Graduação oferecida pela Escola de Artes, Ciências e Humanidades destaca atenção à maternidade e aos direitos da mulher

 08/09/2022 - Publicado há 2 anos     Atualizado: 13/08/2024 às 15:12

Texto e diagramação: Gabriele Koga

Segundo dados da última Pesquisa Nacional de Saúde (PNS), elaborada pelo Instituto Brasileiro de Geografia e Estatística (IBGE) em 2019, mais da metade dos partos realizados no Brasil são cesarianas. Com 55%, o País ocupa o segundo lugar no ranking mundial em número de cesáreas e fica atrás somente da República Dominicana, com 58%. A recomendação da Organização Mundial da Saúde (OMS) é que o índice se mantenha entre 10% e 15% para a realização da cirurgia, quando há riscos de complicações para a mãe e/ou bebê durante o parto normal. Ou seja, o procedimento pode salvar vidas, mas exige critérios.

É nesse contexto que o curso de Obstetrícia da Escola de Artes, Ciências e Humanidades (EACH) da USP ganha destaque na educação e promoção da saúde das mulheres, pessoas trans e não binárias com sistema útero-ovariano, suas famílias e comunidade, com enfoque na atenção à maternidade e no parto humanizado. “O índice de cesáreas, de mortalidade e morbidade, o número de doenças decorrentes da gravidez, é muito grande no Brasil. Na cesárea, você pode ter complicações na hora do parto ou até na próxima gravidez. Isso tem que ser muito bem conversado”, explica Nadia Narchi, professora e coordenadora do curso na EACH. 

Atualmente classificado com cinco estrelas pelo Guia do Estudante, a graduação oferecida pela USP desde 2005 é a única disponível em território nacional para a formação de obstetrizes.
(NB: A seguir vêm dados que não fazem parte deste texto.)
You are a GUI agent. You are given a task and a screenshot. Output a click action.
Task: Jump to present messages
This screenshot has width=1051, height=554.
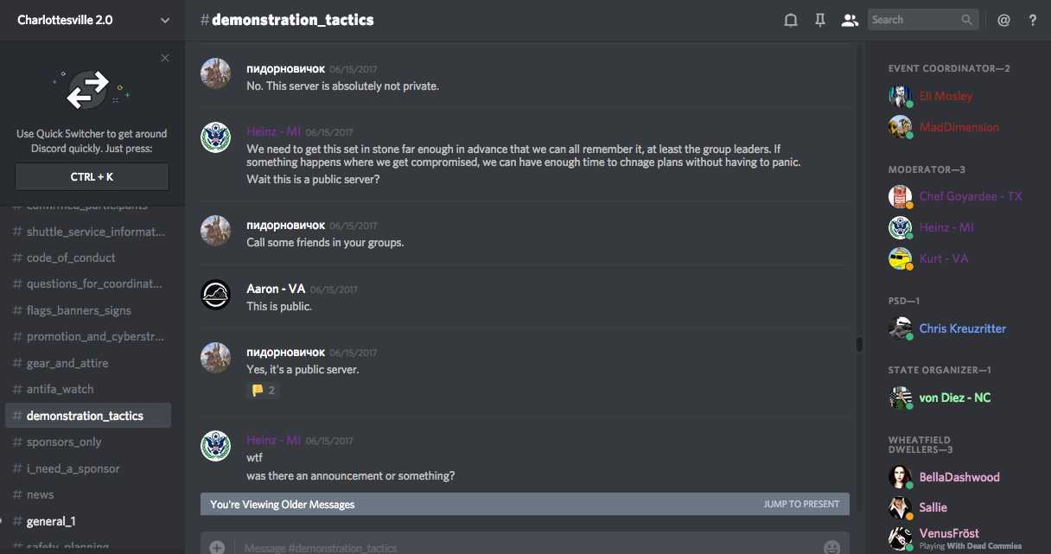point(801,504)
O objetivo é combater intervenções desnecessárias na gestação e instruir os futuros profissionais da saúde a promover cuidados de saúde e atender às necessidades físicas, emocionais e socioculturais dos envolvidos. Esses foram alguns dos motivos que levaram um grupo de docentes da USP a pensar em um curso baseado em modelos internacionais e integrá-lo ao movimento pela humanização do parto.

“É uma pena que a USP seja a única universidade a oferecer a graduação em Obstetrícia. Desde que a gente começou, tem batalhado para que outros colegas assumam esse desafio. Para começar um curso assim em uma universidade pública, precisa ter apoio e um quadro docente formado por mestres e doutores. Para fazer isso na universidade privada, fica muito caro”, aponta Nadia.

Nadia Zanon Narchi - Foto: Reprodução/EACH-USP

Nádia Narchi – Foto: Reprodução/EACH-USP

Turma de estudantes reunida em comemoração ao Dia Internacional da Parteira - Foto: Reprodução/Facebook

Formação acadêmica e profissional

Na USP, o curso de Obstetrícia está dividido em quatro eixos fundamentais: Ciclo Básico; Bases Biológicas; Ciências Humanas, Sociais e da Saúde; e, Assistir, Cuidar e Gerenciar.

O Ciclo Básico (CB) inclui disciplinas comuns a todos os cursos da EACH durante o primeiro ano de graduação. Ele foi idealizado para promover a iniciação acadêmica ao aluno, além da visão interdisciplinar, base sobre questões ligadas às ciências, artes e humanidades e articulação do conhecimento com a realidade social brasileira. O CB é estruturado em três subeixos inter-relacionados: formação introdutória no campo específico de conhecimentos de cada curso, formação geral e formação científica por meio da Resolução de Problemas (RP). Para Nadia, essa etapa é importante durante a formação do aluno. “Então, você tem a Obstetrícia junto com a Gestão de Políticas Públicas e Gestão Ambiental. Isso favorece a integração de pessoas que pensam e fazem cursos diferentes”, explica.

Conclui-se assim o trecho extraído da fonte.